Extraordinarily as the nationwide investment in education unfolded, what happened in Minnesota, a place values education? The graph below shows the total spending of Minnesota government, and the revenues generated by the state and local governments for financing education. (For detailed information, please refer to http://www.usgovernmentspending.com/ Actually you can play with the tools to obtain the big four spending of both the federal government as well as state and local governments, and most interestingly, to draw your “personalized” graphs of government spending.)
With the statistics obtained from this website, I made some simple calculations. From 1997 to 2007, the revenue generated by the local governments was increased by 51.73 percent, while Minnesota state government speeded up much faster by an increase of 105.96 percent. These indeed appeared to be pleasant numbers. But wait… During the same period of time, Minnesota GDP was increased by 63.95 percent, reaching the amount of $252.628 billion, of which the state and local government took 5.6 percent for education spending. The figure was only 0.1 percent higher than it was ten years ago. Both the education spending-GDP ratios were lower than the national figures mentioned at the beginning. In fact, Minnesota had dropped to 23rd in total spending per pupil in 2007.
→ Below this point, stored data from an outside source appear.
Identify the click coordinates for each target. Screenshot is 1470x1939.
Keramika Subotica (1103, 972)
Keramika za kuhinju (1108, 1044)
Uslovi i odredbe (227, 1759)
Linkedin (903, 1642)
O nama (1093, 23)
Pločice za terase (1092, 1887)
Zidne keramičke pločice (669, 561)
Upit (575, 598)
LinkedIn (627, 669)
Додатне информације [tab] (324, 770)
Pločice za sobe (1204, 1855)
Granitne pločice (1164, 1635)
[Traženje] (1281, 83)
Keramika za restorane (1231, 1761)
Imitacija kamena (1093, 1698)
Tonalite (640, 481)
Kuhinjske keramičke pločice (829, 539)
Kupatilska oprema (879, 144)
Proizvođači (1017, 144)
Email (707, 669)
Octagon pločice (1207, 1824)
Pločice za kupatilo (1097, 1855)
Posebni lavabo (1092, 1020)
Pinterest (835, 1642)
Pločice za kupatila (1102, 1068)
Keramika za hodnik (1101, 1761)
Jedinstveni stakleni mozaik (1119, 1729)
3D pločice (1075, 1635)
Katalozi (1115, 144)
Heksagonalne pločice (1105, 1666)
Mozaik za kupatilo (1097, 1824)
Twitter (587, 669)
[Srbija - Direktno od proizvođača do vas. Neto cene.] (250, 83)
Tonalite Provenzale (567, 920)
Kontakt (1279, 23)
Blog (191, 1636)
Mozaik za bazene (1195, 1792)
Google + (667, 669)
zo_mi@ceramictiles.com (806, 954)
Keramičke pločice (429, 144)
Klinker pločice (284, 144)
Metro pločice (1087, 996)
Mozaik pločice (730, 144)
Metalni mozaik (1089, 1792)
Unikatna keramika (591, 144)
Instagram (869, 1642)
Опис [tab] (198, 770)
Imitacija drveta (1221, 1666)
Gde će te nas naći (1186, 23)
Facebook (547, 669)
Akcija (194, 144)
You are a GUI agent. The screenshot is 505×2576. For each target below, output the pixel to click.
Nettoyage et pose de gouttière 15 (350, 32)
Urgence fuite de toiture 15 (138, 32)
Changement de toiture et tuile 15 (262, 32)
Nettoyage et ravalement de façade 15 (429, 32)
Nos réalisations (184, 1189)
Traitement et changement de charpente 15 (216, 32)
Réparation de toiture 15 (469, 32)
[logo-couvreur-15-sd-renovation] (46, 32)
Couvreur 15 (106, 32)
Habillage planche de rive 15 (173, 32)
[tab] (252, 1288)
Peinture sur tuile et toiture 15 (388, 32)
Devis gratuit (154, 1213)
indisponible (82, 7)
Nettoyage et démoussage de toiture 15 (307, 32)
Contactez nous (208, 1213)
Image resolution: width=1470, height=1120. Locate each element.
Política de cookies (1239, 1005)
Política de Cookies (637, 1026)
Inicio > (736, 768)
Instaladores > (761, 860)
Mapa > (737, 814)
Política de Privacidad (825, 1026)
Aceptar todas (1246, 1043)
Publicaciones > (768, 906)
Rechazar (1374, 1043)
Since the 2009 legislative session started, the two key players in the budget debate have been publicly disagreeing on funding for K-12 education, which is the largest area of state spending. Gov. Tim Pawlenty has his ground. He listed in the 2009 Education Proposals a series of challenges which justified the necessity of more spending on education. Meanwhile, far away in the White House, President Obama also pledged to “take on education.” Minnesotans, a population who values most education, would be most apt to support funding for public schools. But wait again… Why Pawlenty never mentions the gloomy ranking to support his splendid proposals? (At least I have not seen any yet.) Well, he is not new to the position. He should be aware the ranking stuff all the time, and more or less, contributed to the dropping.
I bet dropping to the bottom of the spending-per-pupil list, if ever possible, would freak out every living creature in Minnesota. Okay, let’s see. In 2007, the most lagged behind on the daunting list was Utah, spending $5,706 on each student. $5,706 ─ no-quality education? Insurmountable challenges? No wonder the bottom billion are surly hopelessly doomed.
It is indeed not exactly my point to make clear whether spending more on education with a huge deficit is reasonable. Actually, I do not know. But I am 100 percent sure that it benefits the future, which deeply hurt by the greedy managers on the infamous street.